━━━━━ Dataset entries
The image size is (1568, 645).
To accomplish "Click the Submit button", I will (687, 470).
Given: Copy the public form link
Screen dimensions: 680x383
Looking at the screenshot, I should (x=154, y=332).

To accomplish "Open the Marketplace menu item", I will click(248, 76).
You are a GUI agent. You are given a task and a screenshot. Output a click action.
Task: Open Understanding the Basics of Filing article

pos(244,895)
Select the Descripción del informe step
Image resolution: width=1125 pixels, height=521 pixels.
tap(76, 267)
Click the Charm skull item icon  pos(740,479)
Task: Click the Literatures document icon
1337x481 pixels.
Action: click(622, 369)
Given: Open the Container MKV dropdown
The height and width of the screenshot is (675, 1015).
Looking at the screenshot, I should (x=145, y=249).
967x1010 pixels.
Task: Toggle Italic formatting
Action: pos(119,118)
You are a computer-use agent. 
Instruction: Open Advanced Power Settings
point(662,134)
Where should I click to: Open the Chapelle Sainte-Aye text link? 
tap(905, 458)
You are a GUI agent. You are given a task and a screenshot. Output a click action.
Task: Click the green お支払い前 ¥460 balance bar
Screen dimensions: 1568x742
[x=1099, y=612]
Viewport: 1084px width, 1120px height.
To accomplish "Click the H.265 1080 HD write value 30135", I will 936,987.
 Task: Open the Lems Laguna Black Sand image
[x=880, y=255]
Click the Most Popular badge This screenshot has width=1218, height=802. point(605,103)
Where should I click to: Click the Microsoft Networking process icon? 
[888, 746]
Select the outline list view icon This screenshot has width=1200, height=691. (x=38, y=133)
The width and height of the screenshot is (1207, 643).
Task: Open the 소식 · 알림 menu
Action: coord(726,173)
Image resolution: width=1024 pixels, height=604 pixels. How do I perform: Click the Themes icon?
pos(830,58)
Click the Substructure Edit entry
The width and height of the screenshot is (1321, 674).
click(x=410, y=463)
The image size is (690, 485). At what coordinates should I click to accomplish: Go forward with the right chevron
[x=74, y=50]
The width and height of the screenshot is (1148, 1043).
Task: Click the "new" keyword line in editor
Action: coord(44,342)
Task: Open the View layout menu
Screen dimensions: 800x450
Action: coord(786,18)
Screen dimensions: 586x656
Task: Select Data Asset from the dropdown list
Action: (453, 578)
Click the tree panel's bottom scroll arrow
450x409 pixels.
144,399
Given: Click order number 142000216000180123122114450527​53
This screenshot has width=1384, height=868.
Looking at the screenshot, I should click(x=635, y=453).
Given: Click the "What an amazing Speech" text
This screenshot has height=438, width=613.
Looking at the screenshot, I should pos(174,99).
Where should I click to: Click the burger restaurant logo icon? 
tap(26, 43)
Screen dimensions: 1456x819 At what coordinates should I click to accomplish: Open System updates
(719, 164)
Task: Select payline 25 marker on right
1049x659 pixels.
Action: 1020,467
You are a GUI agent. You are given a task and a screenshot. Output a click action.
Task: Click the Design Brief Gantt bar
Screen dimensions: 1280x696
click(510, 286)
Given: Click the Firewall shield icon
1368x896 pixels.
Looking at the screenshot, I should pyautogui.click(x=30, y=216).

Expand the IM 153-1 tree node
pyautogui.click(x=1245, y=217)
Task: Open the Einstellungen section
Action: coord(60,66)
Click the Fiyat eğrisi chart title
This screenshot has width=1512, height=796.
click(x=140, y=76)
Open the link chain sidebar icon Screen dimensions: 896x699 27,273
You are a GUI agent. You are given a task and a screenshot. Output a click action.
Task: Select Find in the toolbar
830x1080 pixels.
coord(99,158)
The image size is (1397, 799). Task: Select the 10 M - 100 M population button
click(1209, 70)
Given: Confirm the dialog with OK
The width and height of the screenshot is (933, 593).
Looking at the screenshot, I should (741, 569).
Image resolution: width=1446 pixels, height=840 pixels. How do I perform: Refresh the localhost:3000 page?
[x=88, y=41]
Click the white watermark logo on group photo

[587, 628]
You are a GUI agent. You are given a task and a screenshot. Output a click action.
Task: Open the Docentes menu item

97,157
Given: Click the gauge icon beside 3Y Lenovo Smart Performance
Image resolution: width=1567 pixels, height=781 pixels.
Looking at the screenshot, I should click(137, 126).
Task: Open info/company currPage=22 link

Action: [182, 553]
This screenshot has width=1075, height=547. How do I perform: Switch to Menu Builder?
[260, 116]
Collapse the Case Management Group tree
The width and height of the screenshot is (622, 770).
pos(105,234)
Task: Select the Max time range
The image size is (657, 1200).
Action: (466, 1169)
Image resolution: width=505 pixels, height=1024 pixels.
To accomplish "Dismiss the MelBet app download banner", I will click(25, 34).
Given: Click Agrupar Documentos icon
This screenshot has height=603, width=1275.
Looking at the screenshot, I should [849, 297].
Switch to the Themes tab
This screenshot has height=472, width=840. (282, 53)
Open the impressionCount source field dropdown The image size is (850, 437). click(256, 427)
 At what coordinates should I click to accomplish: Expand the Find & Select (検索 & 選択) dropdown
━━━━━━━━━━
From the line containing "Switch to the Themes tab" through the last line of the entries above, print every line exactly, including both ends, and nothing else.

Switch to the Themes tab
This screenshot has height=472, width=840. (282, 53)
Open the impressionCount source field dropdown The image size is (850, 437). click(256, 427)
 At what coordinates should I click to accomplish: Expand the Find & Select (検索 & 選択) dropdown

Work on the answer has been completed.